Kubernetes CRDs & Operators: Extending the API, Episode 6
What Is a CRD? · CRDs You Already Use · CRD Anatomy · Write Your First CRD · CEL Validation · Controller Loop · Build an Operator · CRD Versioning · Admission Webhooks · CRDs in Production
TL;DR
- The Kubernetes controller reconcile loop is the mechanism that makes CRDs do something — it watches custom resources, compares desired state (spec) to actual state, and takes actions to close the gap
(reconcile = “make actual match desired”; the loop runs repeatedly because the world is not static — things drift, fail, and change) - Controllers do not receive events like webhooks — they receive object names from a work queue, then re-read the full object from the API server cache
- The reconcile function is idempotent: calling it ten times with the same object must produce the same result as calling it once
controller-runtimeis the Go library that provides the informer cache, work queue, and reconciler interface — kubebuilder scaffolds controllers on top of it- Kubernetes uses the same reconcile loop internally — the Deployment controller, ReplicaSet controller, and node lifecycle controller all follow this exact pattern
- A failed reconcile returns an error or explicit requeue request; the controller retries with exponential backoff, not an infinite tight loop
The Big Picture
THE KUBERNETES CONTROLLER RECONCILE LOOP
etcd
│ change event
▼
Informer cache
(API server-side list+watch,
local in-memory replica)
│ cache update → enqueue object name
▼
Work queue
(rate-limited, deduplicating)
│ dequeue: "demo/nightly"
▼
Reconcile(ctx, Request{Name, Namespace})
│
├── 1. Fetch object from cache
│ if not found → ignore (already deleted)
│
├── 2. Read spec (desired state)
│
├── 3. Read actual state
│ (check child resources, external systems)
│
├── 4. Compare: actual vs desired
│
├── 5. Act: create/update/delete child resources
│ OR update external system
│
└── 6. Update status with outcome
└── return Result{}, nil → done
return Result{Requeue}, nil → retry after delay
return Result{}, err → immediate retry + backoff
The Kubernetes controller reconcile loop is what separates a CRD (validated storage) from an operator (automated behavior).
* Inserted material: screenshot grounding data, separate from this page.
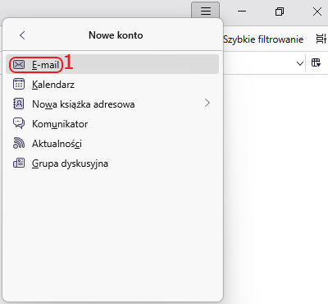Select E-mail account option
This screenshot has width=328, height=304.
point(112,64)
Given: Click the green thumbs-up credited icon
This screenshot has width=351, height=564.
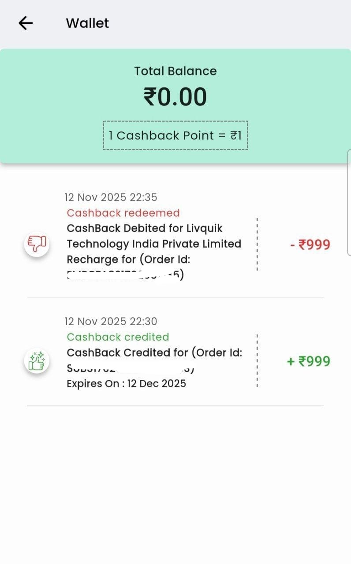Looking at the screenshot, I should click(37, 362).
Understanding this loop is the prerequisite for writing controllers that work correctly under failure, partial completion, and concurrent modification.
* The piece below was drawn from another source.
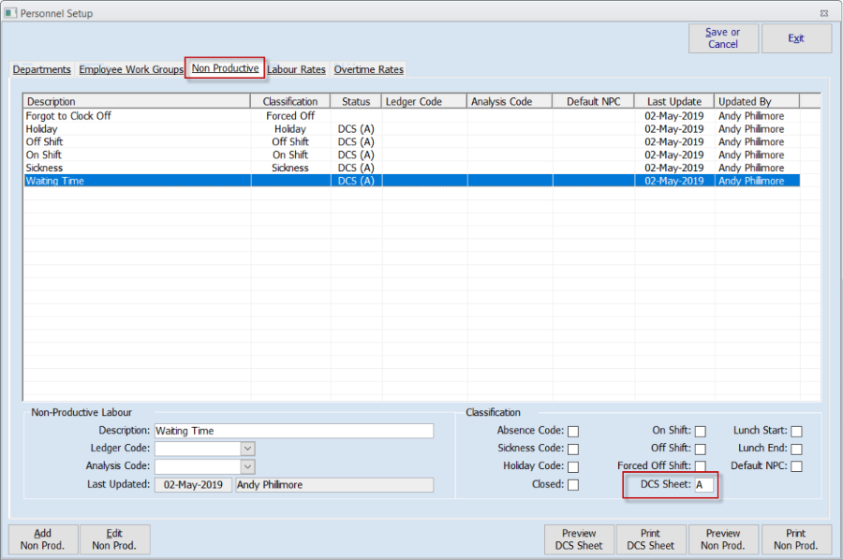843x560 pixels.
Task: Sort by the Last Update column header
Action: click(x=673, y=101)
What “Reconcile” Actually Means
Reconcile means: look at what the user asked for (spec), look at what actually exists, and do whatever is needed to make actual match desired.
The key insight is that this is not event-driven in the traditional sense. A controller does not receive a “diff” — it receives a name. It reads the full current state of the object and acts accordingly.
This matters because:
- Multiple events get deduplicated. If a BackupPolicy is updated five times in one second, the work queue delivers one reconcile call, not five.
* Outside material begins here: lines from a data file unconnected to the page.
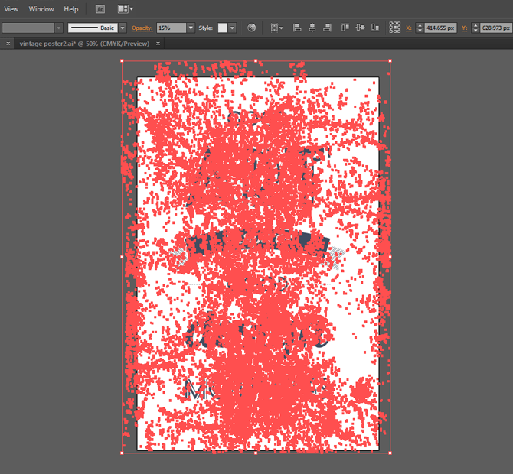This screenshot has height=474, width=513.
Task: Open the Window menu
Action: pyautogui.click(x=41, y=9)
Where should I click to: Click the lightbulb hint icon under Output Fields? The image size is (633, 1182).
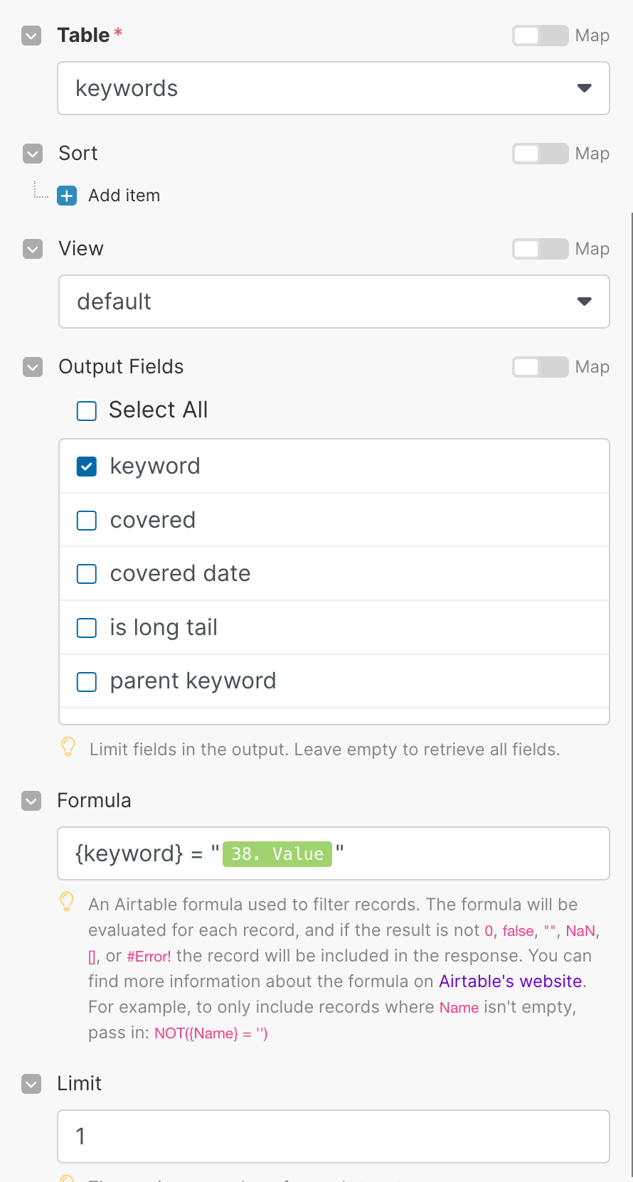(x=68, y=747)
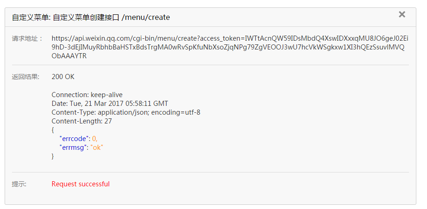Image resolution: width=427 pixels, height=209 pixels.
Task: Click the request URL starting with https://api.weixin.qq.com
Action: click(x=229, y=39)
- The reconcile is stateless. The controller should not maintain in-memory state about what it “did last time.” It re-reads everything on each reconcile.
- Partial failure is safe. If the reconcile fails halfway through, the next reconcile re-reads actual state and continues from where it left off.
The Informer Cache
Controllers do not call the API server directly for every read. They use an informer — a list-and-watch mechanism that maintains a local in-memory copy of all objects of a given type.
HOW THE INFORMER CACHE WORKS
Controller startup:
┌─────────────────────────────────────────────────────┐
│ 1. List all BackupPolicies from API server │
│ → populate local cache │
│ 2. Establish a Watch stream │
│ → receive incremental updates │
│ 3. For each update: update cache + enqueue object │
└─────────────────────────────────────────────────────┘
On reconcile:
┌─────────────────────────────────────────────────────┐
│ controller reads from LOCAL cache (not API server) │
│ → fast, no network round-trip per reconcile │
│ → cache is eventually consistent │
└─────────────────────────────────────────────────────┘
Cache consistency: After writing a change (creating a child Secret, for example), re-reading from the cache may return the old state for a brief period. This is normal and expected. Well-written controllers handle this by returning a requeue rather than assuming the write is immediately visible.
Walking Through a Reconcile for BackupPolicy
Suppose a user creates this BackupPolicy:
apiVersion: storage.example.com/v1alpha1
kind: BackupPolicy
metadata:
name: nightly
namespace: demo
spec:
schedule: "0 2 * * *"
retentionDays: 30
targets:
- namespace: production
The controller’s reconcile function runs. Here is what it does conceptually:
Reconcile(ctx, {Namespace: "demo", Name: "nightly"})
Step 1: Fetch BackupPolicy "demo/nightly" from cache
→ found; spec.schedule = "0 2 * * *", spec.retentionDays = 30
Step 2: Check if a CronJob for this BackupPolicy exists
→ kubectl get cronjob nightly-backup -n demo
→ not found
Step 3: Gap detected: CronJob should exist but doesn't
→ Create CronJob "nightly-backup" in namespace "demo"
spec.schedule = "0 2 * * *"
spec.jobTemplate.spec.template.spec.containers[0].args = ["--retention=30"]
Step 4: Set owner reference on CronJob pointing to BackupPolicy
→ CronJob is now garbage-collected if BackupPolicy is deleted
Step 5: Update BackupPolicy status
→ conditions: [{type: Ready, status: True, reason: CronJobCreated}]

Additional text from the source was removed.